Itu sebabnya, menurut Yosephine, perusahaan harus mampu beradaptasi juga dengan perubahan-perubahan baru yang kerap terjadi. Ia menekankan, “How fast we can adapt and how skilable it is dan kalau kita gak bisa catch up with the market in timely manner akhirnya kita harus ada yang dikorbanin.”
Perusahaan yang bisnisnya tak stabil biasanya disebabkan tak paham bagaimana perilaku konsumennya. Padahal, ini menjadi salah satu hal krusial yang harus dilakukan oleh semua perusahaan jika ingin berkembang dan mendapat keuntungan.
Yosephine pun memberikan empat langkah yang bisa diterapkan. Pertama adalah sisihkan waktu khusus untuk survei dengan konsumen. Misalnya, Yosephine melakukan hal ini minimal satu bulan sekali agar mengetahui akar permasalahannya.
Dari situ, Yosephine dan tim pun bisa menganalisis hal-hal apa saja yang perlu diperbaiki dan dikembangkan sekaligus menjadi langkah kedua. Kemudian, diskusikanlah solusi untuk memperbaiki masalah tersebut. Baru setelah itu eksekusi secara bertahap dan evaluasi kembali.
Selain memperhatikan konsumen, kita juga perlu memiliki tim yang baik agar pekerjaan bisa berjalan lancar. Mengutip New York Times, penelitian Google pada 2016 membuktikan salah satu faktor yang membuat tim menjadi sempurna adalah kemampuan mengelola emosi.

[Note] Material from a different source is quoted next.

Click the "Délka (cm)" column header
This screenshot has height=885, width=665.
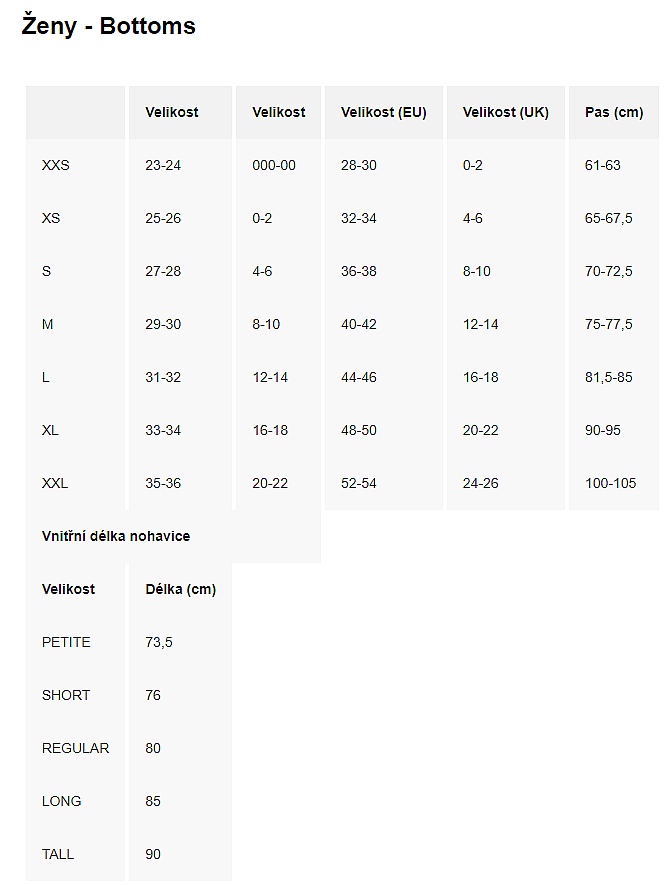pos(180,589)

Kemampuan ini biasanya ditunjukkan dengan memiliki sikap yang baik ke anggota tim dan berpartisipasi aktif tiap ada kesempatan atau proyek baru. Tak hanya itu, Yosephine juga memberikan dua karakter utama yang harus dimiliki anggota timnya, yaitu keinginan untuk belajar yang tinggi dan keingintahuan yang besar.
Baca juga: Merenungi Kembali Ekosistem Digital di Indonesia
“Ketika kamu punya dua ini itu jadi ripple effect ke behavior lainnya. Akan nyambung ke behavior-behavior lainnya karena aku mementingkan karakter dan culture. Sesusah-susahnya kerjaan kalau timnya seru pasti bisa, gitu,” ujarnya.